Artigo

A distribuição de bens essenciais em tempo de pandemia

Gustavo Araujo Vilas Boas, Advogado e membro titular do Tribunal Regional Eleitoral do Maranhão

Atualizada em 11/10/2022 às 12h20

Uma das coisas mais difíceis no direito eleitoral é a identificação do tal do abuso de poder. Isso sempre foi uma problemática na jurisprudência eleitoral, inclusive no próprio Tribunal Superior Eleitoral.

A propósito, a jurisprudência do TSE se inclinou pela prescindibilidade da análise da potencialidade lesiva, ou seja, basta que o ato seja considerado grave dentro das circunstâncias atreladas ao ato. Mas o que é gravidade para o Direito Eleitoral? Trata-se, em verdade, de conceito totalmente aberto e de interpretação nitidamente subjetiva.

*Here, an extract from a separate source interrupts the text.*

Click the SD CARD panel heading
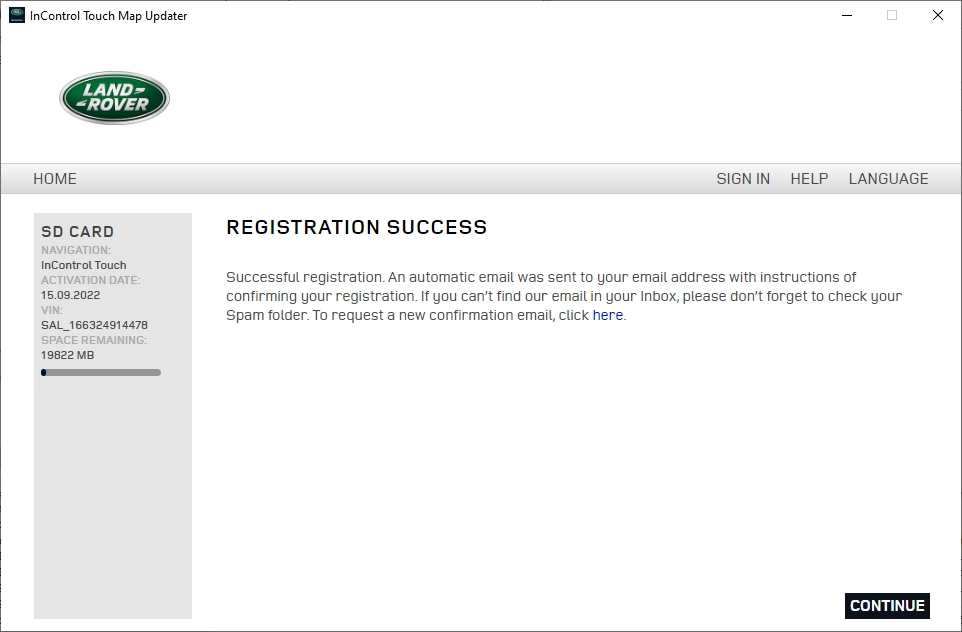962x632 pixels. pyautogui.click(x=77, y=231)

No Brasil não se verifica um critério objetivo do conceito de “gravidade” descrito em lei. Não há parâmetros para se identificar o que vem a ser um fato grave. O critério é, pois, de ordem subjetiva.

A partir da premissa supra, verifica-se que nos tempos atuais de pandemia, tornou-se comum a verificação de distribuição de cestas básicas e outros bens tidos por essenciais por parte de diversos pré-candidatos.

Gravidade é um conceito abstrato. A gravidade da conduta deve ser interpretada dentro de um contexto determinado. Quais as causas e as circunstâncias? Tomemos como exemplo o fato acima mencionado (distribuição de cestas básicas em tempos de pandemia). Qual a intenção do pré-candidato em divulgar a distribuição?

É preciso ter cautela. O motivo parece ser dos mais justos e nobres possíveis, contudo, a Justiça Eleitoral certamente irá fazer a necessária verificação do fato e de tudo o quanto se relaciona ao ato, isto é, as causas, as circunstâncias e até mesmo o fim pretendido pela conduta praticada.

Por exemplo, qual o local da distribuição dos bens? Quem comprou as cestas básicas e quem as entregou? Quem são os beneficiários das cestas? Quais as circunstâncias dessa entrega? Em que momento? Tudo isso implicará de forma direta na decisão do juiz.

A partir de então, a Justiça Eleitoral passa a transparecer uma espécie de interpretação objetiva à norma. Para tanto, utiliza os critérios outrora mencionados.

Com efeito, nem todo abuso de poder acarreta o automático desfecho da cassação de registro ou de diploma, competindo à Justiça Eleitoral exercer um juízo de proporcionalidade entre a conduta praticada e a sanção a ser imposta.

A Justiça Eleitoral deverá mensurar os reflexos eleitorais da conduta, não obstante não mais se constituir um fator determinante para a ocorrência do abuso de poder. O que interessa é o desvalor do comportamento e a consequente violação da liberdade de voto do eleitor.

Na doutrina, assevera José Jairo Gomes (Direito Eleitoral, 12ª Ed. Atlas, São Paulo, p. 312) que: “Basta que o uso de poder econômico em benefício de candidato seja distorcido, de maneira a desvirtuar o sentido das ideias de normalidade do pleito, liberdade, justiça e sinceridade nas eleições, democracia igualitária e participativa”.

Pois bem. Para a configuração do ato abusivo bastará a análise da gravidade das circunstâncias que o caracterizam. Impõe-se a comprovação, de forma segura, da gravidade dos fatos imputados, demonstrada a partir da verificação do alto grau de reprovabilidade da conduta e de sua significativa repercussão a fim de influenciar o equilíbrio da disputa eleitoral.

Efetivamente, a velha máxima de que “cada caso é um caso” continua ainda mais em evidência em tempos de pandemia.

Fique de olho. A Justiça Eleitoral está atenta!